Do you or a loved one feel that you may have ankylosing spondylitis? Keep reading to learn more about the disease, its signs, and symptoms.
What is ankylosing spondylitis?
Ankylosing spondylitis is a rare chronic inflammatory disease that mainly affects the spine. It is a type of arthritis. The disease can cause some of the bones in the spine to fuse, which makes the spine less flexible. In some cases, ankylosing spondylitis may affect the ribs, making breathing difficult. It may spread to your neck or damage joints in other body parts. The disease is more common in men than in women.
What are the early signs of ankylosing spondylitis?
Early symptoms of ankylosing spondylitis usually begin before age 40. Some early signs and symptoms of ankylosing spondylitis are:
- Chronic low back pain that gets better with exercise
- Stiffness in lower back lasting at least 45 minutes in the morning
- Pain and stiffness in hips
- Increased inflammation markers in bloodwork
What are the symptoms of ankylosing spondylitis?
Pain in the lower back or hips is the most common symptom of ankylosing spondylitis. Some people have persistent pain while others have milder symptoms. Symptoms tend to flare up and wane over time. Some symptoms which suggest you may have ankylosing spondylitis are:
- Pain and stiffness in the lower back
- Hip pain
- Joint pain
- Loss of appetite
- Skin rash
- Neck pain
- Abdominal pain
- Unexplained weight loss
- Breathing difficulty
- Painful red eyes that’s sensitive to light
Is ankylosing spondylitis hereditary or dependent on lifestyle?
Both genetics and environmental factors play a role in causing ankylosing spondylitis. About 95% of people with ankylosing spondylitis have variations in a gene called HLA-B. Specifically, a mutated gene HLA-B27 increases the risk of disease in some people. It is not clear how the HLA-B27 gene causes ankylosing spondylitis. Many people with HLA-B27 mutation do not develop the condition.
How is ankylosing spondylitis diagnosed by doctors?
There is no single test that can confirm ankylosing spondylitis. However, doctors rely on symptoms, physical examination, imaging tests, and blood tests to diagnose whether or not you have ankylosing spondylitis.
Your doctor may recommend X-ray, CT scan, or an MRI scan to examine your joints and bones for ankylosing spondylitis. MRI provides more detailed images of bones and soft tissues around the joints that help identify ankylosing spondylitis.

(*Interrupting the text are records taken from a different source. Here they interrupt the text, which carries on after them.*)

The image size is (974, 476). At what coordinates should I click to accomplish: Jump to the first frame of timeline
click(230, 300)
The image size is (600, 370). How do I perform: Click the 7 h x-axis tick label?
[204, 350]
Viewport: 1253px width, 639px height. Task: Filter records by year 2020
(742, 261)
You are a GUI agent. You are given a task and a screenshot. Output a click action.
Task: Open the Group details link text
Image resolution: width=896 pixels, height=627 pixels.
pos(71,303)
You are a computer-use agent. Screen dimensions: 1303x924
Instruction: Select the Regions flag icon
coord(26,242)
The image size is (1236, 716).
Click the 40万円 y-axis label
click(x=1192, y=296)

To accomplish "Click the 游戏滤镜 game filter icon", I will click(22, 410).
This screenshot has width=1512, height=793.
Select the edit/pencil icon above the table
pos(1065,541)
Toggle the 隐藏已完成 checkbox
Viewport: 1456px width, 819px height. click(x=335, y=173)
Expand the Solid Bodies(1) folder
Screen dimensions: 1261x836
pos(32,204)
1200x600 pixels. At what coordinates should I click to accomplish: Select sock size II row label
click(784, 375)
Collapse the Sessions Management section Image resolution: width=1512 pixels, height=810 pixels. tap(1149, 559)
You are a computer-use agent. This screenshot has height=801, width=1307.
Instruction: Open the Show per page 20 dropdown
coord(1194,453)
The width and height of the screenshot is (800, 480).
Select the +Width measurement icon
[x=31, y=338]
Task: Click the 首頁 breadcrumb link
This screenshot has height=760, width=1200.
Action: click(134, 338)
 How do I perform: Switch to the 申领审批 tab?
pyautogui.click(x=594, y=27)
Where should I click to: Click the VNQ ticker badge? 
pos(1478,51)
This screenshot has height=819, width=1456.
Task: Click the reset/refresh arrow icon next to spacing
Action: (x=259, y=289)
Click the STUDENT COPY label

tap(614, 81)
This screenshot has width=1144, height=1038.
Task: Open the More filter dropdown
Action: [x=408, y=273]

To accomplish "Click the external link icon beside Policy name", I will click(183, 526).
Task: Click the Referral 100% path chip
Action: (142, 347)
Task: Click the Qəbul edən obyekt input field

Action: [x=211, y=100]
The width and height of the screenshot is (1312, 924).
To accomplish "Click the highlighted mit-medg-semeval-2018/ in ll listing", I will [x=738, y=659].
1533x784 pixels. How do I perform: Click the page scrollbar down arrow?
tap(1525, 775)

There are no specific blood tests that help to confirm ankylosing spondylitis. However, some inflammatory markers can be used to identify the disease. A blood test for the HLA-B27 gene can also be done, but it is not a confirmatory test for ankylosing spondylitis.
How is ankylosing spondylitis treated with medications?
There is no cure for ankylosing spondylitis. The main goal of treatment is to reduce symptoms and delay the progression of the disease. The following medications can be used in treating ankylosing spondylitis:
- Non-steroidal anti-inflammatory drugs (NSAIDs) – These medications help reduce inflammation, pain, and stiffness. Some examples of NSAIDs include ibuprofen and naproxen.
- Tumor necrosis factor (TNF) blockers – If NSAIDs are not helpful, your doctor may prescribe TNF blockers. These medications are injected under your skin or intravenously. Some examples of TNF blockers include infliximab, adalimumab, etanercept, and certolizumab.
Sometimes your doctor may prescribe you an interleukin-17 inhibitor to treat ankylosing spondylitis. Some examples include secukinumab and ixekizumab.